Posted on 18 November 2012 by John Hartz

This is the second edition of a biweekly roundup of selected news articles and blog posts about climate change and its impacts. This new series replaces the weekly roundup.


Cap-and-Trade Auction: California

California environmental officials moved ahead with a first-ever auction of greenhouse gas pollution credits despite a last-minute lawsuit filed by the state Chamber of Commerce to invalidate the sale.

California holds cap-and-trade auction of greenhouse gas credits Marc Lifsher, Los Angeles Times, Nov 15, 2012


Global Perspective Needed

In traditional foreign policy, countries focus primarily on their own national interests. In many respects, global climate change negotiations have followed that trend. ("Why should the United States agree to emissions cuts if China does not?" "Will we get more from the bargain than we give?") The real lesson of Sandy and Nilam is that we're all in this together as a global community. When weather catastrophes are linked to changes in the global climate, and strike opposite sides of the world with such fury in two successive weeks, we can no longer afford to think solely in terms of national interests.

U.S. Climate Disaster in Global Perspective by Robert Adler, The Huffington Post, Nov 16, 2012


Hurricane Sandy: What next?

• **Material**:
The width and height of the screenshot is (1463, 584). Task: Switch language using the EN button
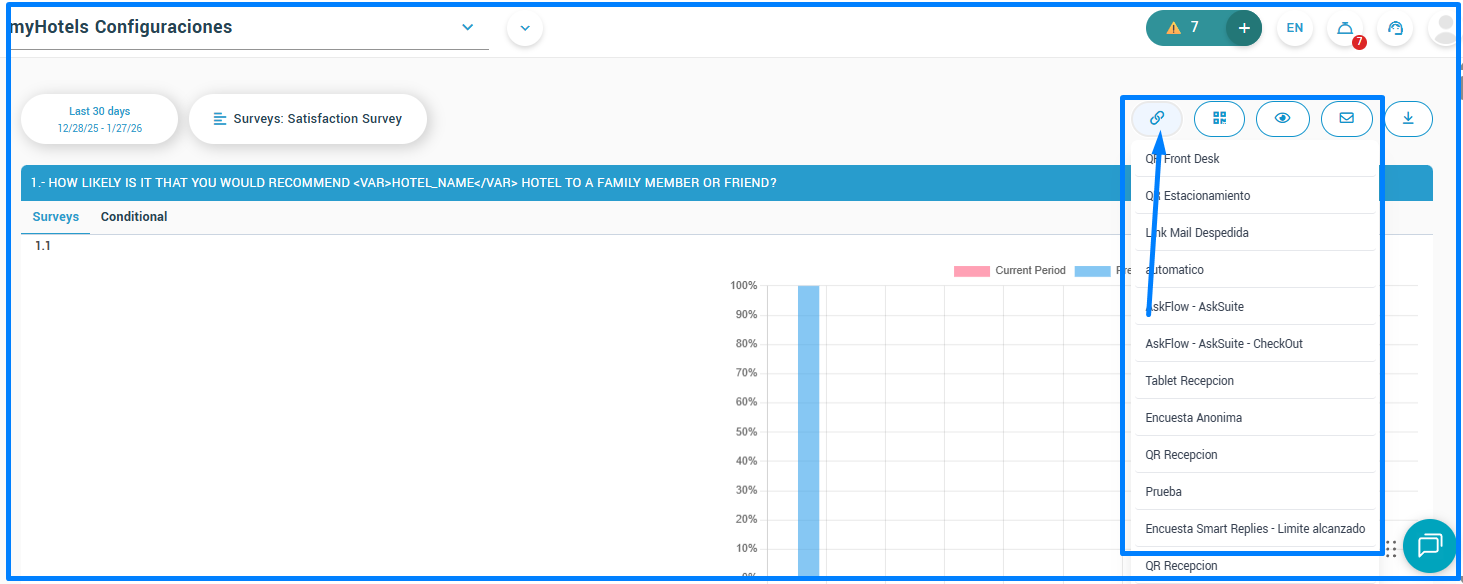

• **Required task A**: Reproduce the climate change news roundup from "In traditional foreign" up to and including "Sandy: What next?".
• **Required task B**: Continue the climate change news roundup from the point where it stops.

• **Response A**:
In traditional foreign policy, countries focus primarily on their own national interests. In many respects, global climate change negotiations have followed that trend. ("Why should the United States agree to emissions cuts if China does not?" "Will we get more from the bargain than we give?") The real lesson of Sandy and Nilam is that we're all in this together as a global community. When weather catastrophes are linked to changes in the global climate, and strike opposite sides of the world with such fury in two successive weeks, we can no longer afford to think solely in terms of national interests.

U.S. Climate Disaster in Global Perspective by Robert Adler, The Huffington Post, Nov 16, 2012


Hurricane Sandy: What next?

• **Response B**:
"Here we have a crisis that was supposed to be a wake up call about climate change. And it was, for a little while,” she (Naomi Klein) explains. “Yet when we think about reconstruction, we are talking about how to hold back the next storm, not how to prevent the storms from continuing to escalate."

Naomi Klein Discusses Climate Change Challenges After Hurricane Sandy (VIDEO) by Jessica Leader, The Huffington Post, Nov 16, 2012


Keystone Pipeline: North America 

“It appears major environmental organizations and strong environmental supporters of the president are suggesting this is a litmus test for whether the second Obama administration is with them or against them,” said Ebinger, who’s a senior fellow at the Brookings Institution research center in Washington.

With election over, will Obama OK Keystone pipeline? by Sean Cockerham, McClatchy Newspapers, Nov 16, 2012


Public Opinion: California

California voters strongly support the state's ambitious program to limit emissions of carbon dioxide and other greenhouse gases that cause global warming, according to a new post-election poll.

State voters support cap and trade by  Marc Lifsher, Los Angeles Times, Nov 16, 2012


Public Policy: US

The entire House GOP leadership team has registered its opposition to climate legislation that raises revenue, underscoring the long odds that taxing carbon emissions has in negotiations on the fiscal cliff.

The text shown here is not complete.